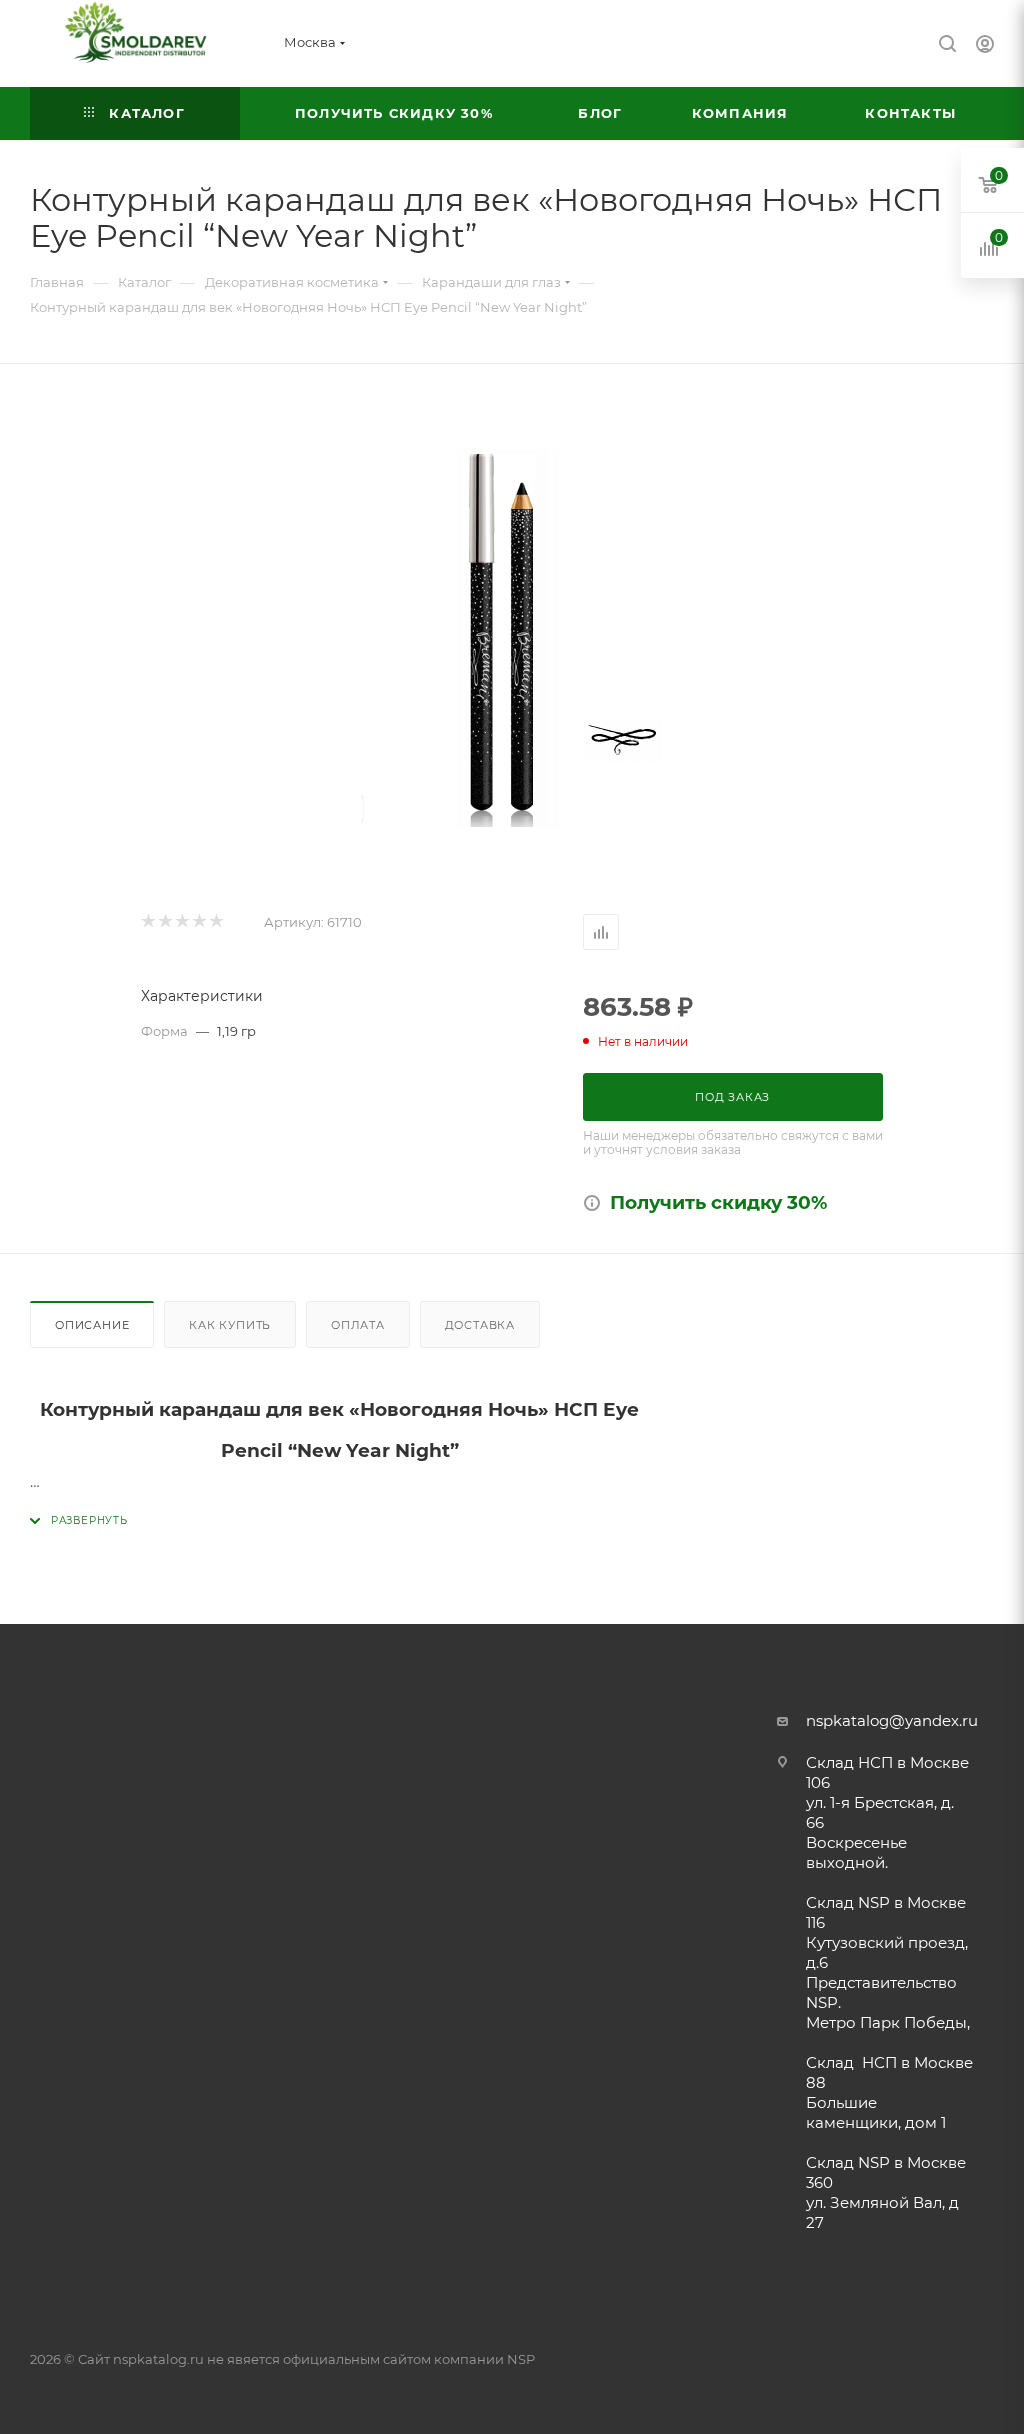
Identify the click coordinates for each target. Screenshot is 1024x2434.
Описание (92, 1325)
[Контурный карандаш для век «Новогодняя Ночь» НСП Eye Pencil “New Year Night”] (512, 638)
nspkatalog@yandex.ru (892, 1720)
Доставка (480, 1325)
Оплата (358, 1325)
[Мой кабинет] (985, 46)
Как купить (230, 1325)
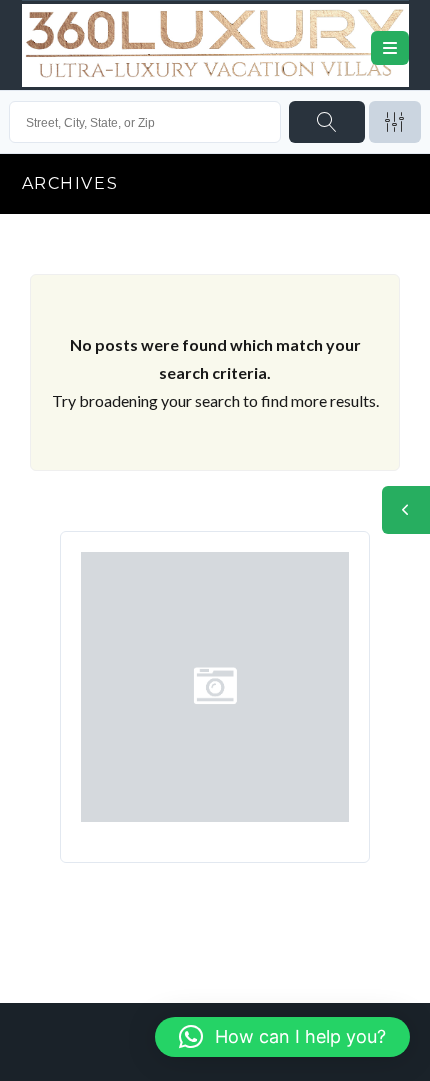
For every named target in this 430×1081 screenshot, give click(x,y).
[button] (282, 1037)
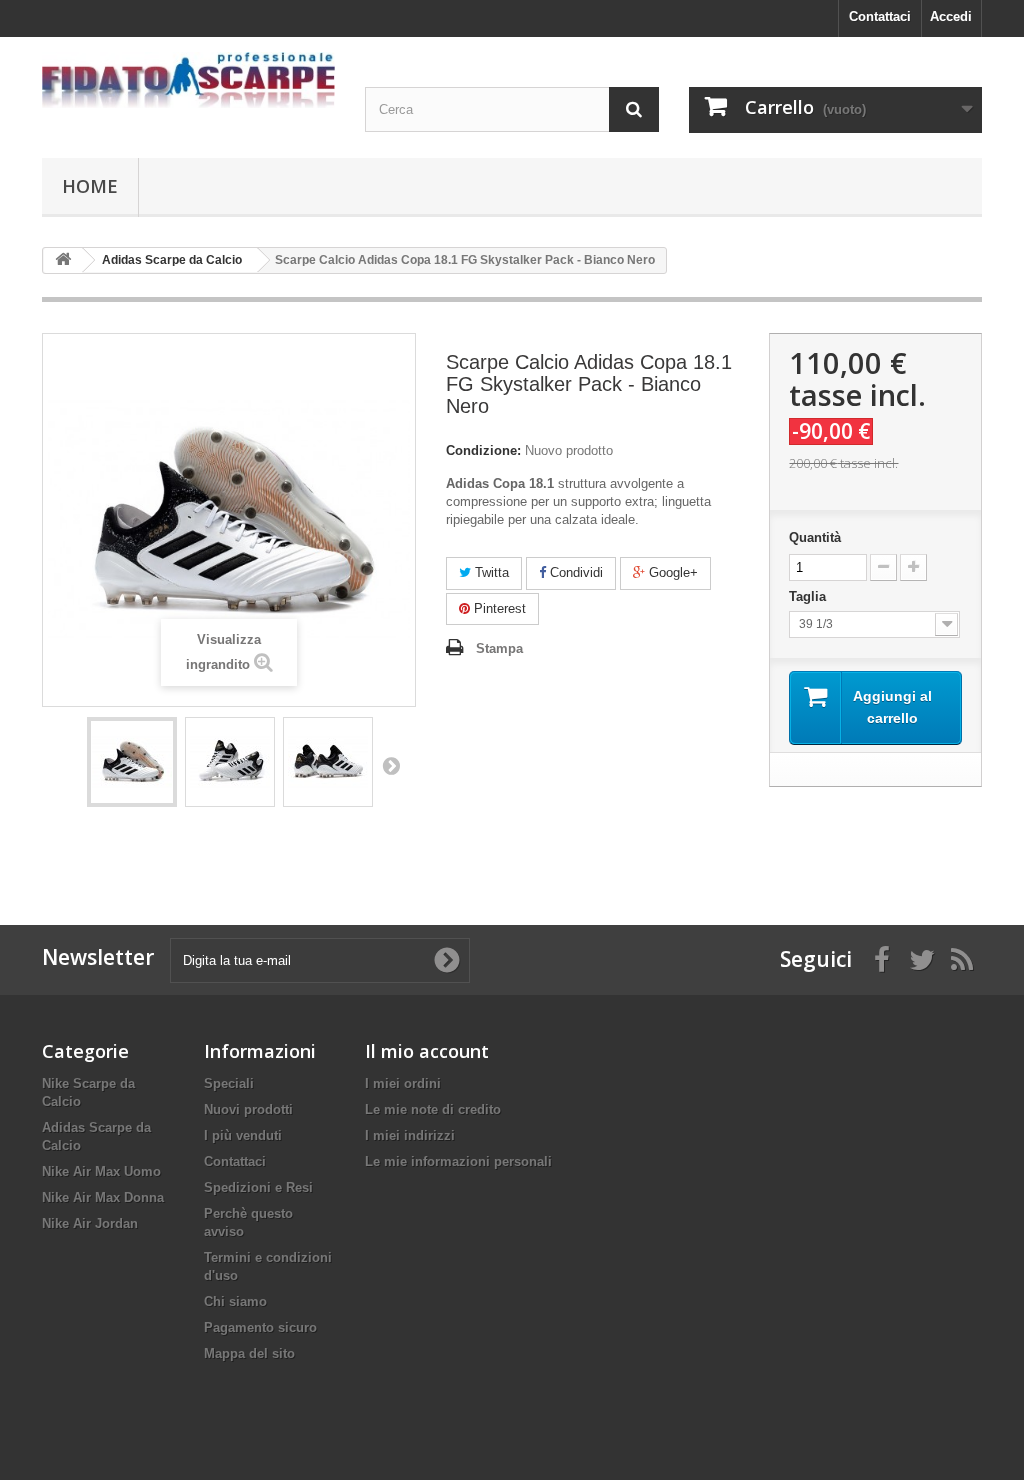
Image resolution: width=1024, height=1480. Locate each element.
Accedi (951, 16)
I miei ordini (403, 1083)
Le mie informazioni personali (458, 1161)
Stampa (499, 648)
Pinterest (498, 608)
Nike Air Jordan (90, 1223)
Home (90, 186)
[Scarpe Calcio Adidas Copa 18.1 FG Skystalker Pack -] (132, 762)
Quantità (815, 537)
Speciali (229, 1083)
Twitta (490, 572)
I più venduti (243, 1135)
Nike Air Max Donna (103, 1197)
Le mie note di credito (433, 1109)
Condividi (574, 572)
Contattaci (880, 16)
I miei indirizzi (410, 1135)
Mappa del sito (249, 1353)
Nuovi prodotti (248, 1109)
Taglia (811, 596)
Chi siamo (235, 1301)
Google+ (671, 572)
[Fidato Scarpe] (188, 80)
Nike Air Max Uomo (101, 1171)
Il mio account (427, 1051)
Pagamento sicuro (260, 1327)
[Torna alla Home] (63, 260)
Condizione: (483, 450)
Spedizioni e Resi (258, 1187)
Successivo (391, 765)
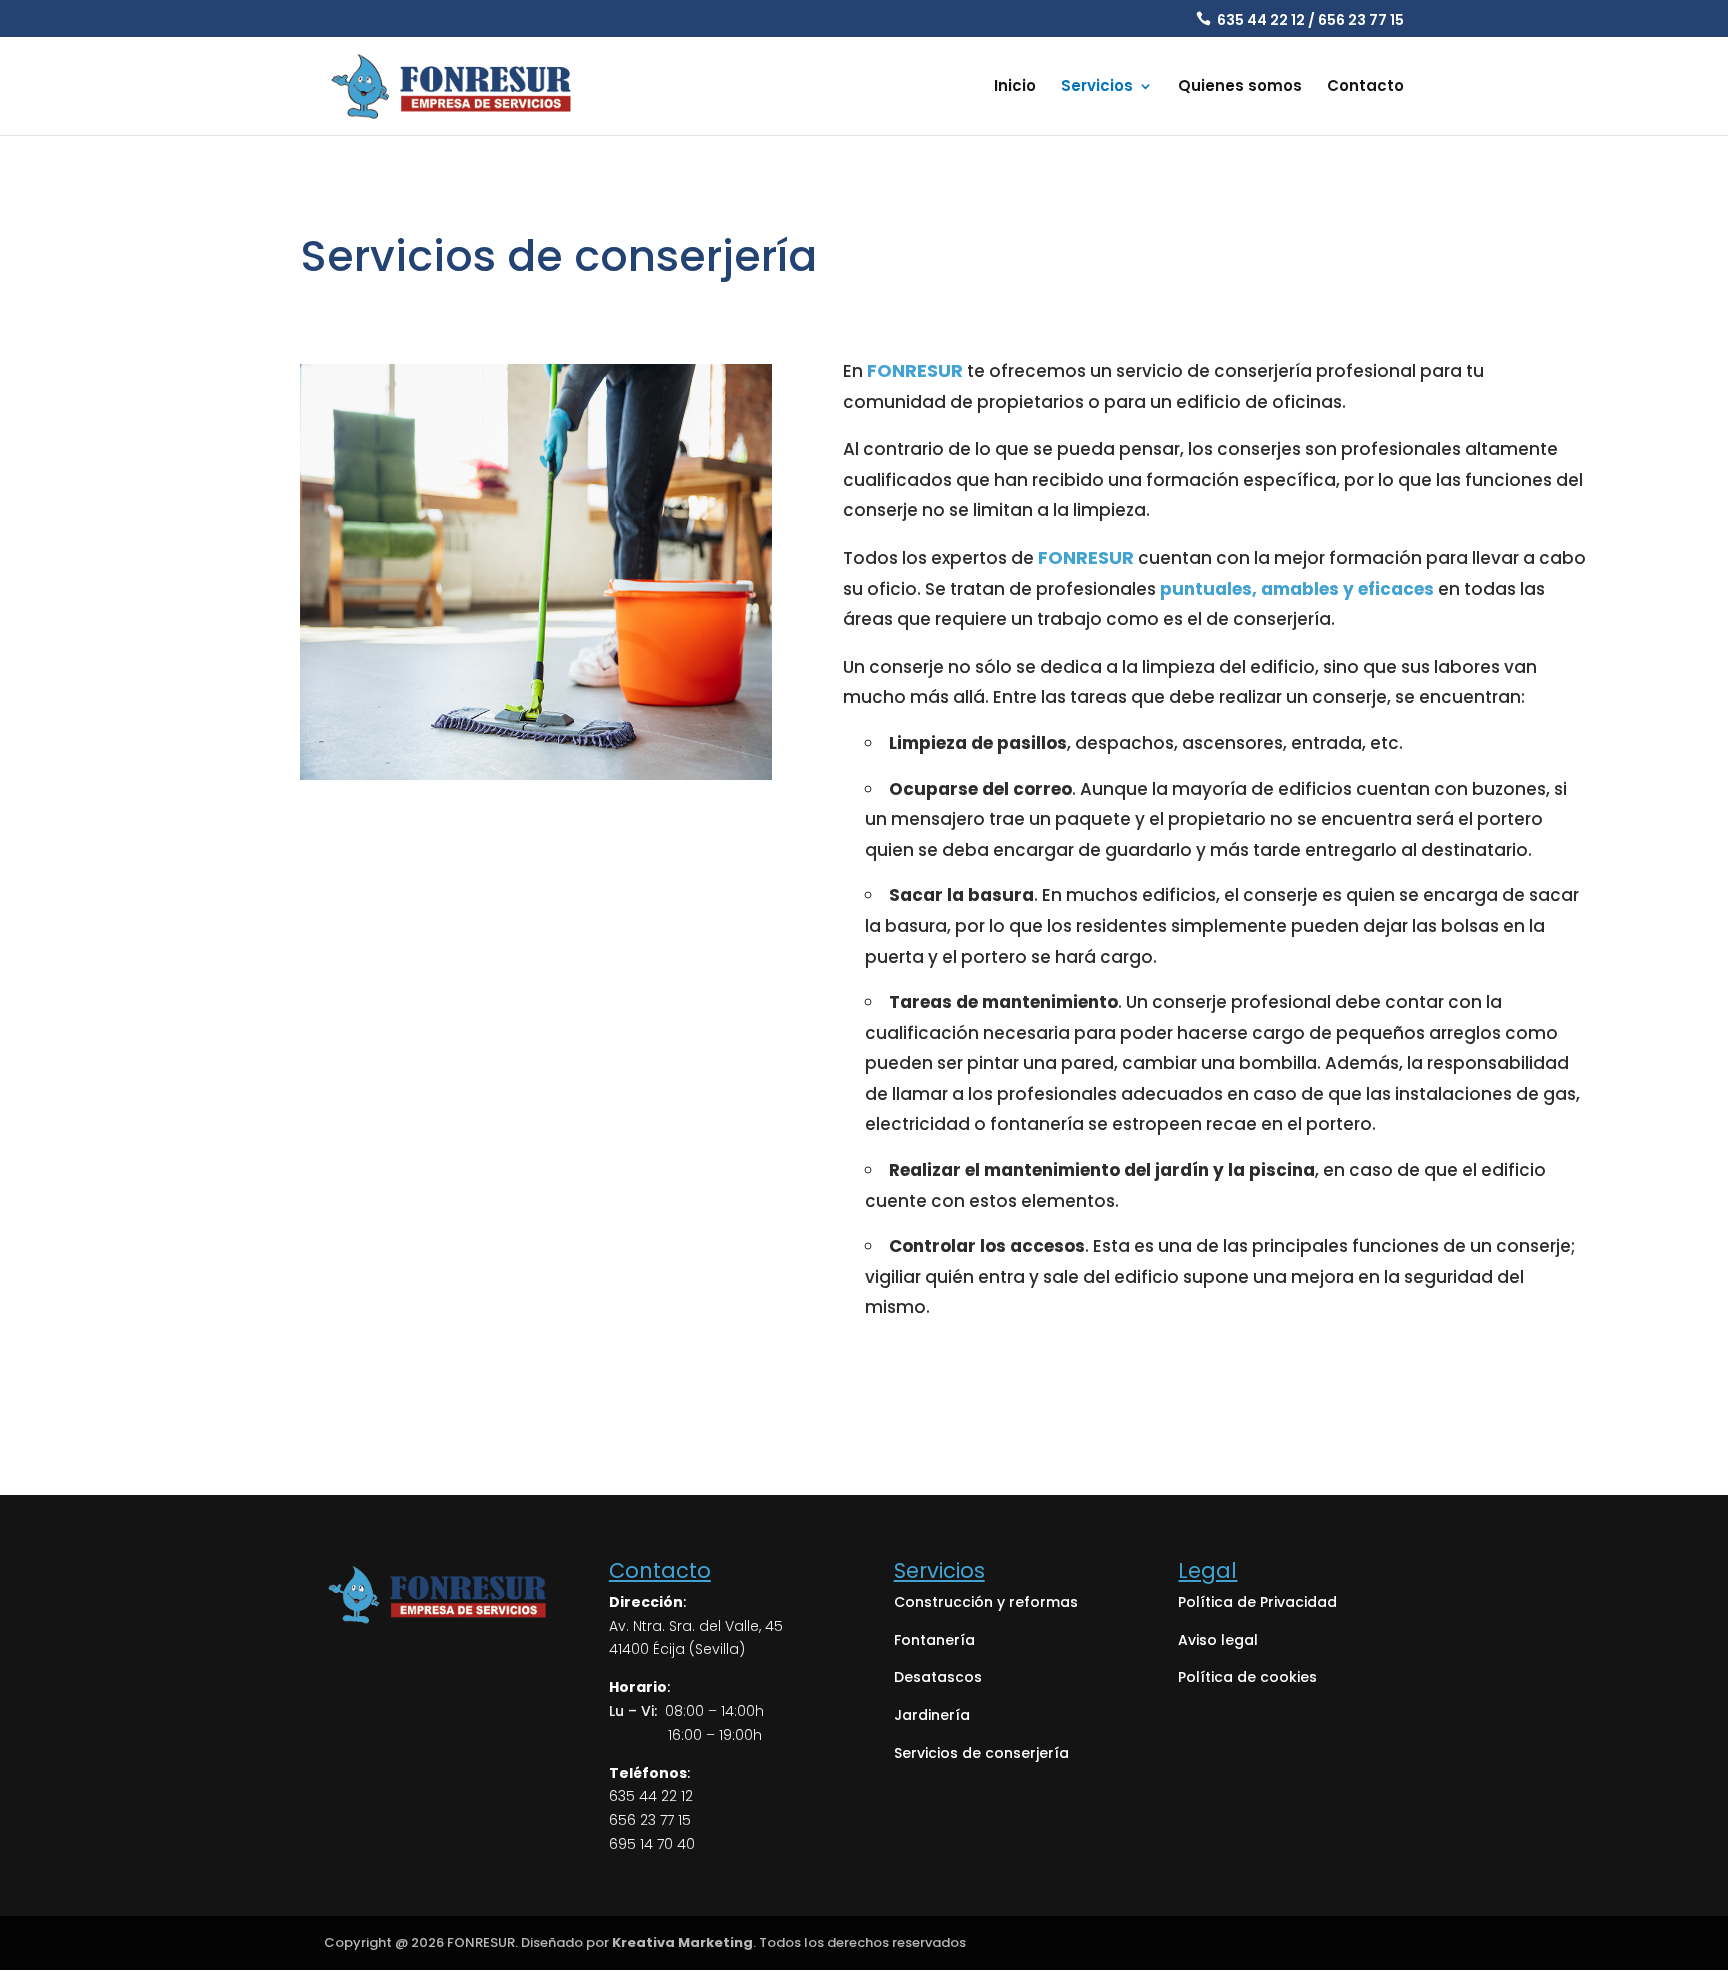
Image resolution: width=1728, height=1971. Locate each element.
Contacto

= = = = =

Instructions for the task
Please retype the lines from the one that contains "Nike Air Max Donna (103, 1197)" to the final line of the records, both included, exactly as written and without any pictures.

Response for this exercise
Nike Air Max Donna (103, 1197)
Le mie note di credito (433, 1109)
Condividi (574, 572)
Contattaci (880, 16)
I miei indirizzi (410, 1135)
Mappa del sito (249, 1353)
Nuovi prodotti (248, 1109)
Taglia (811, 596)
Chi siamo (235, 1301)
Google+ (671, 572)
[Fidato Scarpe] (188, 80)
Nike Air Max Uomo (101, 1171)
Il mio account (427, 1051)
Pagamento sicuro (260, 1327)
[Torna alla Home] (63, 260)
Condizione: (483, 450)
Spedizioni e Resi (258, 1187)
Successivo (391, 765)
Image resolution: width=1728, height=1971. Locate each element.
Contacto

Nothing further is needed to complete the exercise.